The firms must identify such lead metrics for all their critical business services when they map the services.
Observability
Once the metrics are identified, an appropriate observability framework must be put in place, which can report the metrics in real-time. The observability framework needs to have components such as data acquisition, data processing, and real-time reporting. Most business services, do have a built-in data acquisition component, however, it is the data processing and reporting components, where firms have to put the efforts in.
These types of platforms are available on public clouds as platform services (for example Azure Synapse or Snowflake). Alternatively, there are specialist services that could be used as well, if the firm does not want to build its own observability framework.
Track and Respond
The observability framework can detect the oncoming issues, which then need to be responded to with a track and response mechanism.
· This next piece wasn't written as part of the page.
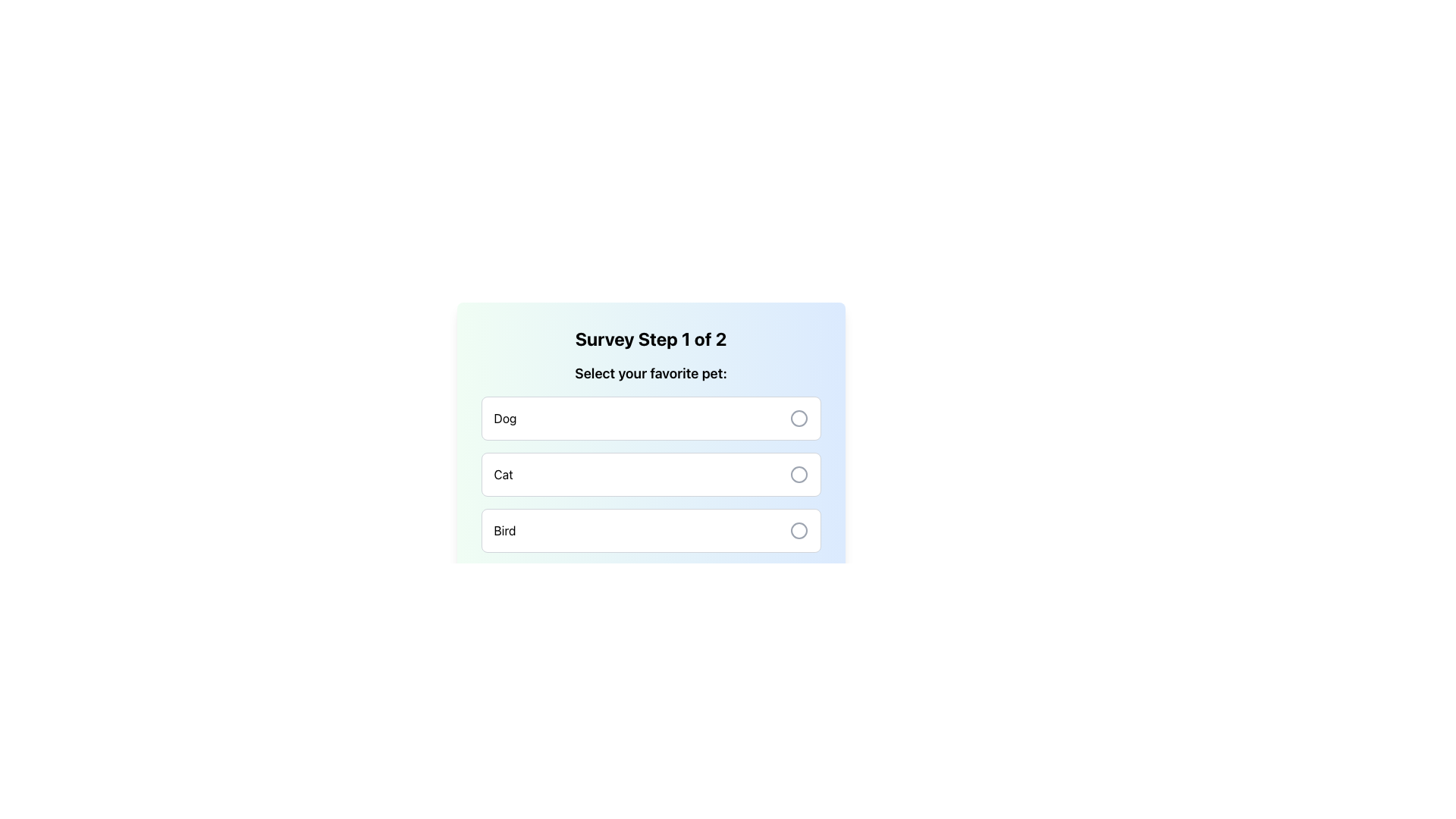  What do you see at coordinates (504, 473) in the screenshot?
I see `the 'Cat' text label in the second option group of the survey interface, which serves as an identifier for selecting 'Cat' as a favorite pet` at bounding box center [504, 473].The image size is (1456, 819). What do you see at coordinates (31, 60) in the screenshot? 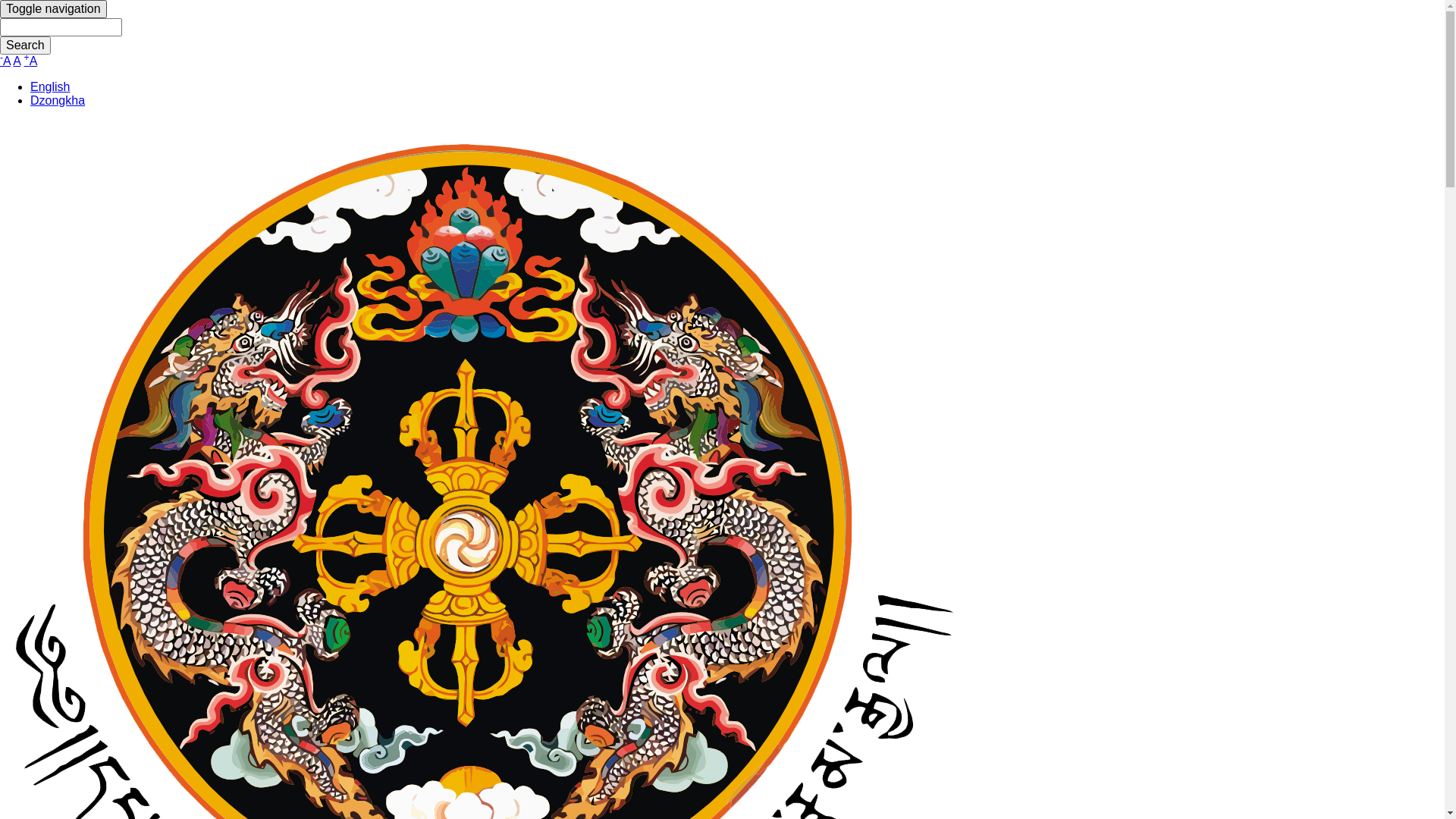
I see `'+A'` at bounding box center [31, 60].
The track and respond mechanism need to be proportional. Not all effects need the response of the same degree. The track and response mechanism should have the ability to assess the risks to consumers from the event and deploy an appropriate response mechanism.
For example, when a surge in call volume is detected, an extra number of chatbots can be deployed and some low-risk conversations which normally are handled by human agents can be routed to chatbots instead of human agents.
Such response mechanisms for all tracked metrics must be prepared and implemented. It is also important that these mechanisms are reviewed periodically for their effectiveness.
Summary
Firms must make themselves ready to address most eventualities and maintain their digital operational resilience. The maintenance of operational resilience is not just regulatory compliance but also has an impact on the business performance of the firm.
With the MOT framework in place, the firm will be ready to deal with most eventualities, enhancing the operational resilience of the firm. This will also be fully compliant with the FCA regulations. The firms have till 2025 to put such a framework in place and now is the best time any other time, to begin this journey.